Orlando

GB/Russ./Fr/NL 1992, Regie, Buch, Musik und Gesang: Sally Potter, 93 Min.

"Er, denn es kann keinen Zweifel über sein Geschlecht geben, ..." ist der begünstigte Adelige Orlando. Doch nur bezüglich des weiblichen Geschlechts seiner Darstellerin Tilda Swinton gibt es nie Zweifel. So sind die vier Jahrhunderte eines ewig jungen Lebens von Anfang an ein Diskurs der Geschlechterverhältnisse, nicht erst nach der Erfahrung des männlichen Kriegens und Tötens, die Orlando hundert Jahre später in einem Schönheitsschlaf tatsächlich zur Frau werden läßt.

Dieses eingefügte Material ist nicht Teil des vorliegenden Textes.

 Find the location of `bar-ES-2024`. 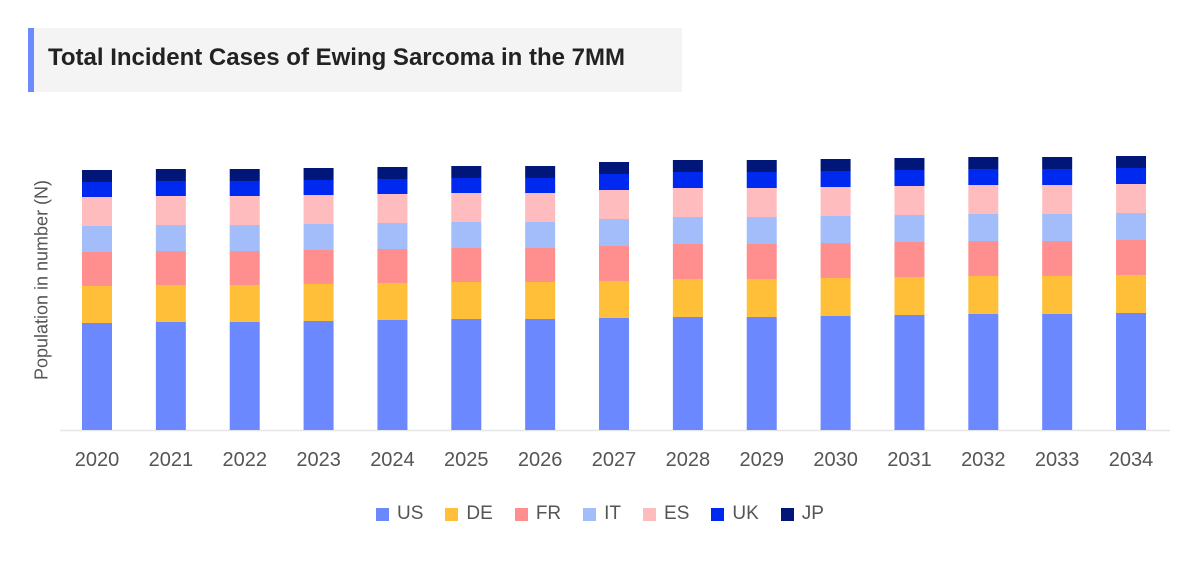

Im Jahre 1600 verlangt die alte Königin Elizabeth I., die Schönheit des jungen Adeligen Orlando möge nie verblühen. Diese Grundlage einer nachfolgend als selbstverständlich betrachteten Unsterblichkeit wird - im Gegensatz z.B. zu Simone de Beauvoirs "Alle Menschen sind sterblich" - nicht mehr thematisiert. Dafür gibt es in der Handlung viele Reibungspunkte für einen Orlando, der sich anfangs nicht wie ein 'richtiger Mann' und später nicht als zurückhaltende Frau verhält. Die filmishce Inszenierung des gleichnamigen Romans von Virginia Woolf fügt dem weitere Rollenspiele hinzu, die den unbewußten Blick auf gewohnte Geschlechterverhältnisse konstant verstören.

Sieben Kapital - Tod, Liebe, Poesie, Politik, Gesellschaft, Sex, Geburt - lassen mit episodenhaften Struktur in einer Ästhetik der Historie schwelgen, die stark auf Potters Vorbilder Greenaway und Jarman verweist. Die makellose Schönheit der Bilder - nur manchmal schleicht sich hintergründiger Scherz als Hecken in Form von Teetassen ein - bleibt fremd, leicht distanziert, womit sie sich auch vom Kitsch fernhält. Emotionen auslösende Szenen sind selten und wenn, dann ungewöhnlich realisiert. Das faszinierende Gesicht Tilda Swintons in Großaufnahme verliert sich nach fragendem Zweifeln erst beim engelsseligen Ende in strahlendem Glück, im paradisischen Garten des 20.Jahrhunderts.

Wo die elegante Kamera verzaubert, brechen sich vertraut gebende Blicke und Sätze Orlandos in die Kamera immer wieder die Illusion des adressierten Publikums. Die von David Motion, Jimmy Sommerville und Sally Potter geschriebene Musik hilft dem etwas ideenarmen Film dabei über einige Schwachstellen hinweg.